Maqalah diatas memberikan penjelasan bahwa dalam beramal hendaklah dilakukan secara ikhlas yaitu semata-mata karena Allah. Jika amal dilakukan secara ikhlas maka balasannya akan berlipat ganda baik di dunia maupun di akherat. Namun balasan Allah tidak diberikan semuanya di dunia karena dunia tidak mampu menampungnya. Makanya Allah akan membalas amal ibadah hamba-hambanya yang ikhlas berlipat ganda di akherat kelak, sebab kehidupan di akherat lebih kekal sedangkan kehidupan dunia sementara.

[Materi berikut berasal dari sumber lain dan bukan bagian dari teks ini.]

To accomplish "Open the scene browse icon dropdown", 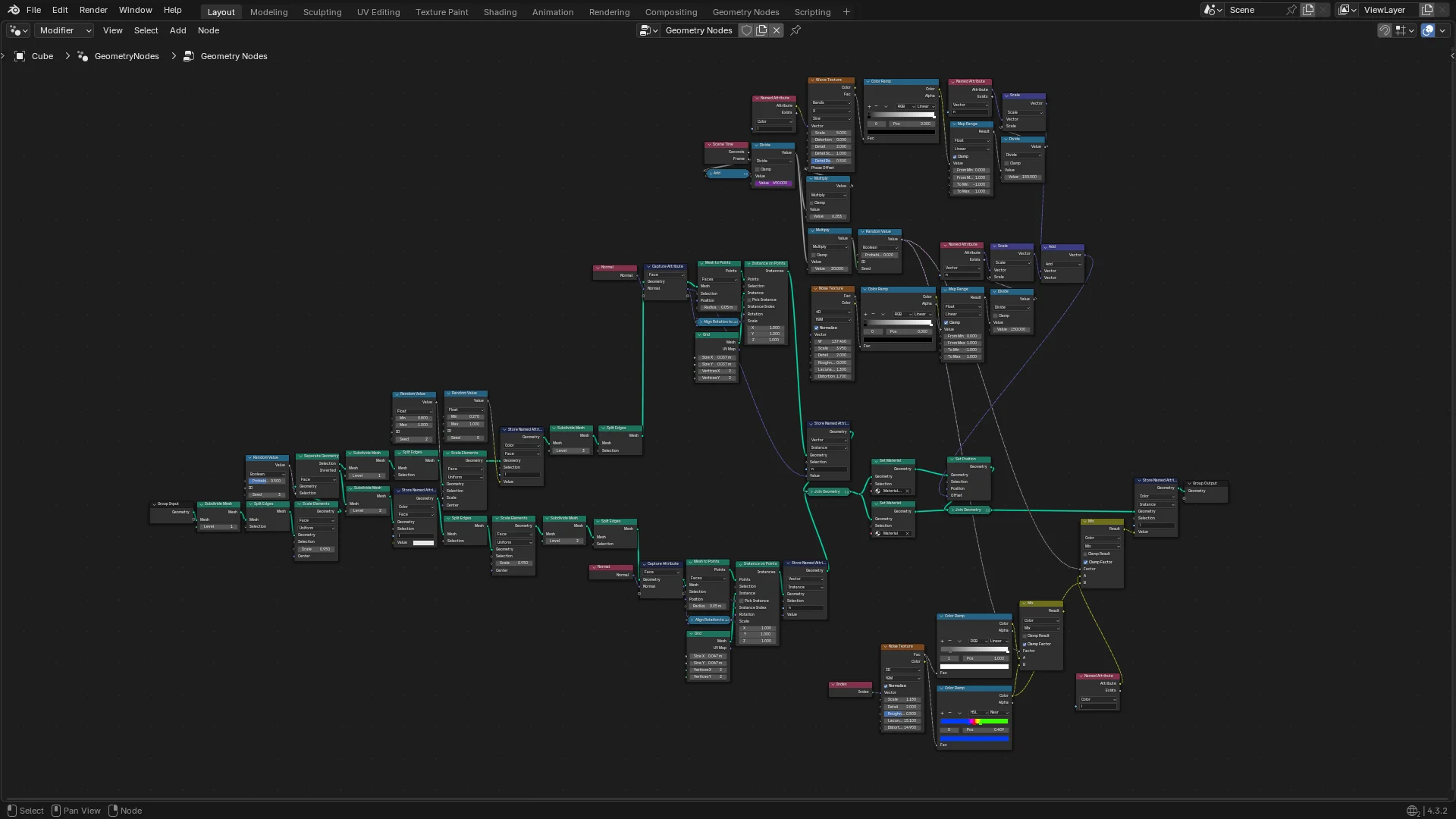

Namun demikian kita harus ingat bahwa amal sekecil apapun yang memperoleh balasan di akherat yaitu amal yang dilakukan secara ikhlas. Jika tidak ikhlas maka amalnya akan sia-sia. Dalam hadits dijelaskan, "Sesungguhnya Allah tidak akan menerima amal yang didalamnya terselip sebutir riya'." Riya' yaitu beramal yang terlintas tujuannya ingin dilihat, dipuji dan dinilai oleh manusia. Maka amal yang demikian dipastikan tidak akan mendapatkan balasan dari Allah. Dalam kitab Ihya' Ulum al-Din Imam al-Ghazali mengutip sebuah kisah yaitu orang yang saat di dunia ahli ibadah dan ahli shadaqah, namun saat dihisab orang tersebut termasuk ahli neraka, lalu dia protes kepada malaikat. "Wahai malaikat kenapa amalku di dunia tidak dibalas di akherat." Lalu malaikat menjawab, "Apakah dirimu saat beramal karena manusia ? Jika demikian minta balasan kepada orang yang kamu jadi tujuan amal. Sebab sekecil apapaun amal hamba yang dilakukan secara ikhlas pasti Allah balas berlipat ganda." Orang tersebut menyesal sekali karena saat di dunia salah niat dalam beramal.

Mari kita perbaiki dan luruskan amal kita hanya semata-mata karena Allah bukan untuk mencari pujian atasan bukan pula untuk mencari sanjungan manusia. Semoga Allah senantiasa membimbing kita bisa terus belajar beramal secara ikhlas karena hanya amal ikhlas yang akan dibalas oleh Allah.